- Italian: Sono pazzo di Iris Blond
- Directed by: Carlo Verdone
- Written by: Carlo Verdone Francesca Marciano Pasquale Plastino
- Produced by: Vittorio Cecchi Gori Rita Rusić
- Starring: Carlo Verdone; Claudia Gerini;
- Cinematography: Danilo Desideri
- Edited by: Antonio Siciliano
- Music by: Lele Marchitelli Marcello Surace
- Release date: December 13, 1996 (Italy);
- Running time: 111 minutes
- Country: Italy
- Language: Italian

= I'm Crazy About Iris Blond =

1996 Italian comedy film

I'm Crazy About Iris Blond (Sono pazzo di Iris Blond) is a 1996 Italian comedy film directed by Carlo Verdone.

==Plot==
Romeo, a one-hit wonder musician meets Iris, a young waitress, singer and poet.

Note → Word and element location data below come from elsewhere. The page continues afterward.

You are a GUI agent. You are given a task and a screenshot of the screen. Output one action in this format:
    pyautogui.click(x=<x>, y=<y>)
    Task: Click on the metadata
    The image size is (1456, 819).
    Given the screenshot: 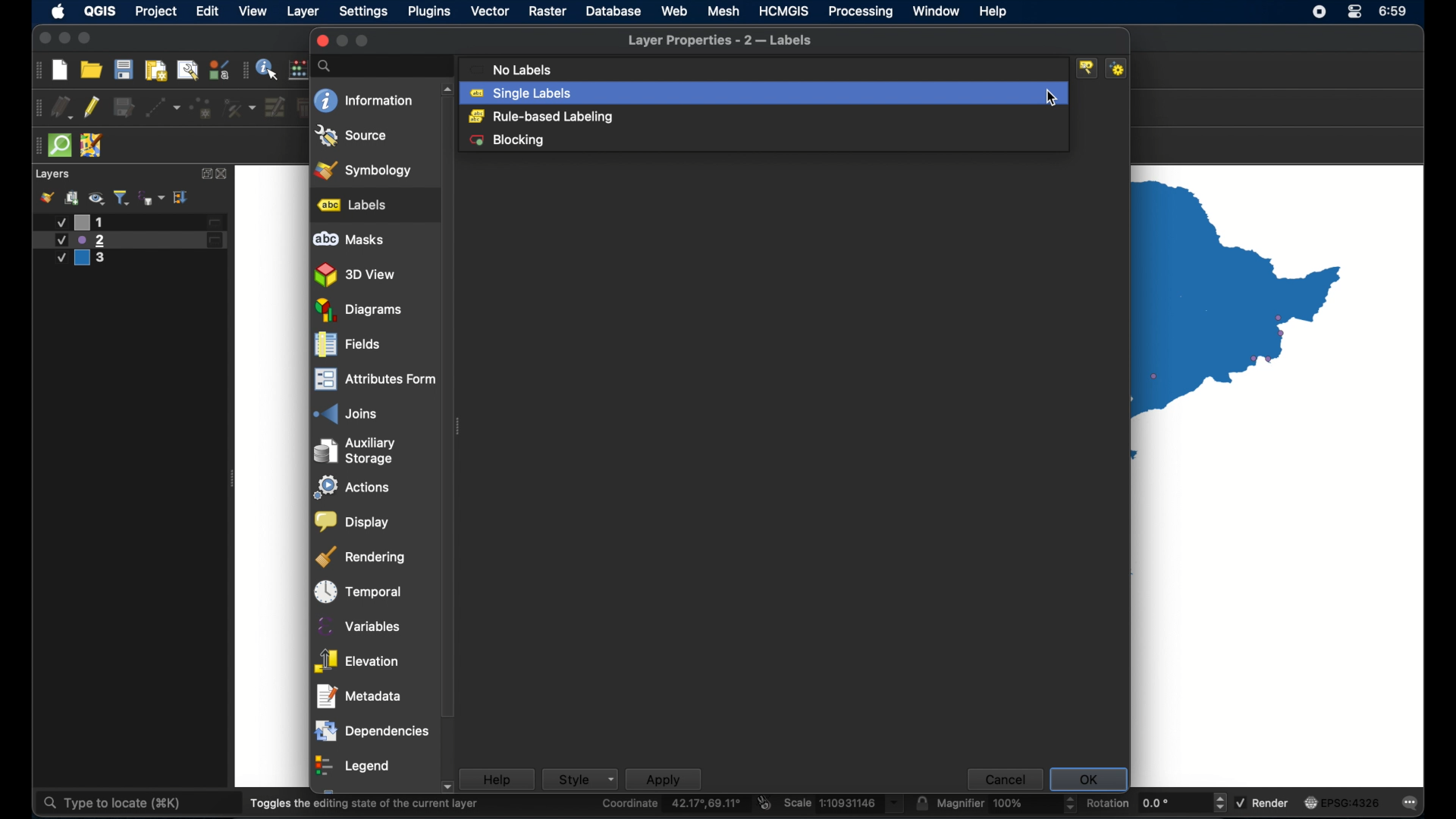 What is the action you would take?
    pyautogui.click(x=359, y=696)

Romeo sets Iris' poems to music, they form an act and he begins falling in love with her.

==Cast==
- Carlo Verdone as Romeo Spera
- Claudia Gerini as Iris Cecere
- Andréa Ferréol as Marguerite Pierraud
- Nello Mascia as Vincenzo Cecere, Iris's father
- Nuccia Fumo as Mariangela Cavone
- Mino Reitano as Himself
- Didier De Neck as Julien Barison
- Alain Montoisy as René Guascognaire
- Patrice De Mincke as Daniel Muijian
- Liesbet Jannes as Jacqueline Pasinar

==Release==
The film opened at third place at the Italian box office behind The Hunchback of Notre Dame and fellow opener and Italian comedy A spasso nel tempo, with a gross of $692,750 from 75 screens in its opening weekend.